Wednesday, March 19, 2014

Important (or at least famous) People with the MBTI Profile ENTP



A listing of (11 * 4 = 44) famous people and historical figures with the ENTP personality type follows below.

I happen to be a card-carrying ENTP. The mere fact that I am compelled to share that information with anyone who happens by my blog is evidence of the accuracy of Jungian psychology.

ENTPs are the least likely of all other personality types to suffer from heart disease or hypertension, or to report stress that is associated with family and health. Their traits score the highest in their ability to cope with stress and harness it for creative and inventive purposes. Although they typically acquire higher income jobs, ENTPs are among the types that are most dissatisfied with their work.

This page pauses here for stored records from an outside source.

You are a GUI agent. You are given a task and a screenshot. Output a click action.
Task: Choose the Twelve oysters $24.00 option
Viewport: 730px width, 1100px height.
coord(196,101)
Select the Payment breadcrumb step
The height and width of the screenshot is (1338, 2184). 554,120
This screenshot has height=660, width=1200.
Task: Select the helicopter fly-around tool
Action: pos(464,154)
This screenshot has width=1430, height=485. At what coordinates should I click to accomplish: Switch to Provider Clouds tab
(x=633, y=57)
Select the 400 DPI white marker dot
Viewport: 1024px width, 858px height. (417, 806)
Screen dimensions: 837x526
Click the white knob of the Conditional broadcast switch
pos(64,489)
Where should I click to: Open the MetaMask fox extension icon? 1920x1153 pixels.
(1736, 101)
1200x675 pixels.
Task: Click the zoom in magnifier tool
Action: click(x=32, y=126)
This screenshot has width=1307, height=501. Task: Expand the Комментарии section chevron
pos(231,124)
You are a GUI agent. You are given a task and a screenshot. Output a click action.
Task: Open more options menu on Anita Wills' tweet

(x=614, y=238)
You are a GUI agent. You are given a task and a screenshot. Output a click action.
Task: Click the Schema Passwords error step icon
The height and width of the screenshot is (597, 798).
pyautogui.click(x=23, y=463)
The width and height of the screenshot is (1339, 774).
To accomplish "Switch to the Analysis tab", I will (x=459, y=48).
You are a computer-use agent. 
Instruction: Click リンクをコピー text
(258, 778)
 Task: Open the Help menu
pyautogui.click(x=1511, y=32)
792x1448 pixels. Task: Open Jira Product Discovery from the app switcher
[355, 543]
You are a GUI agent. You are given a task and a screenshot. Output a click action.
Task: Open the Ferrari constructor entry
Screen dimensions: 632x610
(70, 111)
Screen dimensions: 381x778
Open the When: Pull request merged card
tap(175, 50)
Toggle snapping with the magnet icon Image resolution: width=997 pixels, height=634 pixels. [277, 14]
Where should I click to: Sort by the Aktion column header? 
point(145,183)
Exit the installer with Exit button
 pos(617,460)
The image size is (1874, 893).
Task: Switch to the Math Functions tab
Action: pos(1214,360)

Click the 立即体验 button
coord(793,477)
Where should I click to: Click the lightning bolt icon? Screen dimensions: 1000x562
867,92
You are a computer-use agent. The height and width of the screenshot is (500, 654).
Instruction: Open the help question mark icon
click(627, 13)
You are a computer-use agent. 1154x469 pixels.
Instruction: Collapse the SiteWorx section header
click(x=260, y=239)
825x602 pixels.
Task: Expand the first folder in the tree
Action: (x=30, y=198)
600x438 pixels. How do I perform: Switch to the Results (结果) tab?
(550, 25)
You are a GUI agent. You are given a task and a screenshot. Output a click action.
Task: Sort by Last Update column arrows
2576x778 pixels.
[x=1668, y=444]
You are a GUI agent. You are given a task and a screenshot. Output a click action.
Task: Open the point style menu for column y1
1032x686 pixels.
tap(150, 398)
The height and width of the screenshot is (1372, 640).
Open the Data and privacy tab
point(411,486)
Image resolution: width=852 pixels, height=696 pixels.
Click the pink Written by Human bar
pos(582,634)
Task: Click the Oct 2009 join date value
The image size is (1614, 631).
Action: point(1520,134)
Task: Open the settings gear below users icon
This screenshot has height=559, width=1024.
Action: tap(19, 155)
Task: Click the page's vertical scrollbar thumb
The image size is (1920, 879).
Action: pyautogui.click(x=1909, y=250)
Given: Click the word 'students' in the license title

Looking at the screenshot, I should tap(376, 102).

The list includes interesting pairs: Stewart and Colbert; Carlin and Crystal; Hume and Mill; Feynman and Heisenberg; and Edison and Tesla.


  • John Adams
  • Mahmoud Ahmadinejad
  • Alexander the Great
  • Rowan Atkinson
  • Edmund Burke
  • George Carlin
  • Catherine the Great
  • Julia Child
  • Stephen Colbert
  • Billy Crystal
  • Celine Dion
  • Walt Disney
  • Robert Downey Jr.
  • Thomas Edison
  • Federico Fellini
  • Richard Feynman
  • Benjamin Franklin
  • Newt Gingrich
  • Hugh Grant
  • Salma Hayek
  • Tom Hanks
  • Neil Patrick Harris
  • Bill Hicks
  • Werner Heisenberg
  • Alfred Hitchcock
  • David Hume
  • Henry Kissinger
  • Bill Maher
  • Rose McGowan
  • Sarah McLachlan
  • John Stuart Mill
  • John von Neumann
  • Barack Obama
  • Blaise Pascal
  • David Hyde Pierce
  • Sir Walter Raleigh
  • Theodore Roosevelt
  • Adam Savage
  • Socrates
  • David Spade
  • Jon Stewart
  • Nikola Tesla
  • Leonardo da Vinci
  • Voltaire
  • Mao Zedong

In addition to the "cool" pairs I mentioned above, there is at least one unsettling pair: Ahmadinejad and Zedong.  I'm not sure what I have in common with either Mahmoud Ahmadinejad or Mao Zedong, or whether historians would describe either of them as inventors before despots, but I suppose one must take the good with the bad. Would flattery be as sweet without a little derision mixed in? Are any of us all good or all bad all of the time?